A mais recente leva de episódios da aclamada série Bridgerton já está disponível na Netflix Brasil, trazendo à tona a história de amor de Benedict Bridgerton e a enigmática Sophie Beckett. No entanto, a temporada estreia com uma alteração significativa na ordem cronológica estabelecida pelos livros de Julia Quinn, gerando questionamentos sobre o impacto dessa mudança no desenvolvimento da trama.
Originalmente, o terceiro volume da saga literária, “Um Perfeito Cavalheiro”, narra a trajetória de Benedict. A Netflix optou por inverter essa ordem, apresentando a história de Penelope e Colin na terceira temporada e reservando o arco de Benedict para a quarta. Embora essa modificação não represente uma ruptura drástica no enredo geral, ela exige adaptações pontuais em certas cenas e momentos cruciais.
A primeira parte da quarta temporada de Bridgerton busca recriar momentos chave do livro de Benedict e Sophie.
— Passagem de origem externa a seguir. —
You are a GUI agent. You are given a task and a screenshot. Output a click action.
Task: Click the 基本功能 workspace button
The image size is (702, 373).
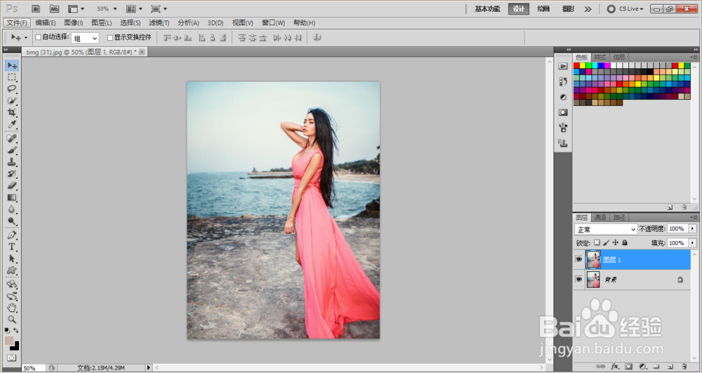pos(487,9)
Contudo, uma sensação de incompletude paira sobre alguns desenvolvimentos, como se a narrativa entregasse os elementos essenciais, mas omitisse o tempero que cativa os espectadores.
Um dos acertos da adaptação reside na introdução de Sophie. Diferentemente do livro, onde ela é apresentada de imediato em sua condição de criada, a série a insere sob o olhar de Benedict. Ele a enxerga como uma misteriosa dama da alta sociedade, mantendo o público em suspense sobre sua verdadeira identidade até que sua história seja revelada em profundidade no segundo episódio.
Eventos marcantes como a estadia na cabana, o retorno a Londres e o pedido de Benedict estão presentes. Todavia, a forma como esses momentos são apresentados pode gerar frustração. Embora os acontecimentos estejam lá, os clímaxes e os desdobramentos mais significativos parecem diluídos ou rearranjados, culminando em uma expectativa que nem sempre se concretiza.
A interpretação de Yerin Ha como Sophie tem recebido críticas, mas a atriz demonstra capturar a essência da personagem. A dinâmica entre ela e Luke Thompson (Benedict) é palpável, com diálogos, provocação e sentimentos bem representados. O que parece faltar é o toque de ousadia e paixão que se tornou marca registrada de Bridgerton. Acredita-se que essa ausência de “pimenta” seja mais um reflexo da direção e do roteiro do que da performance do elenco.
A família Penwood, incluindo Posy (Isabelle Wei) e a cruel Lady Araminta Gun (Katie Leung), também marca presença. Posy parece preparar o terreno para a segunda parte da temporada, enquanto Lady Araminta, embora fiel à sua natureza vilanesca, poderia ter sido explorada com maior profundidade, tal qual em sua contraparte literária.
No que diz respeito aos demais membros da família Bridgerton, Eloise parece encaminhar-se para ser a protagonista da próxima temporada, confrontando a perspectiva de uma vida solitária. Colin e Penelope, por sua vez, recebem menos destaque, com Colin aparecendo esporadicamente e Penelope focada em seu papel como Lady Whistledown e nas pressões da Rainha.
Francesca também tem seu arco sutilmente desenvolvido, antecipando temas importantes de seu futuro livro. Já Lady Bridgerton, a matriarca, ganha um arco de desenvolvimento notável ao explorar seus novos sentimentos por Marcus Anderson. Embora possa ter “roubado” algum tempo de tela do casal principal, sua jornada de autodescoberta é um ponto positivo.
Em suma, a primeira parte da quarta temporada de Bridgerton divide opiniões. Apesar de momentos bem-sucedidos, a narrativa deixa a desejar em outros aspectos. A história de Benedict e Sophie, embora promissora e com potencial para se tornar uma das favoritas, sofre com a aceleração de cenas cruciais, diálogos superficiais e a ausência de um tempero mais acentuado, resultando em uma primeira metade que deixa o espectador com um sentimento de “esperava mais”. A expectativa agora se volta para a segunda parte, na torcida por um desfecho mais apimentado e pela entrega de momentos que consagraram os livros da saga.
E você, qual sua opinião sobre esta nova temporada de Bridgerton?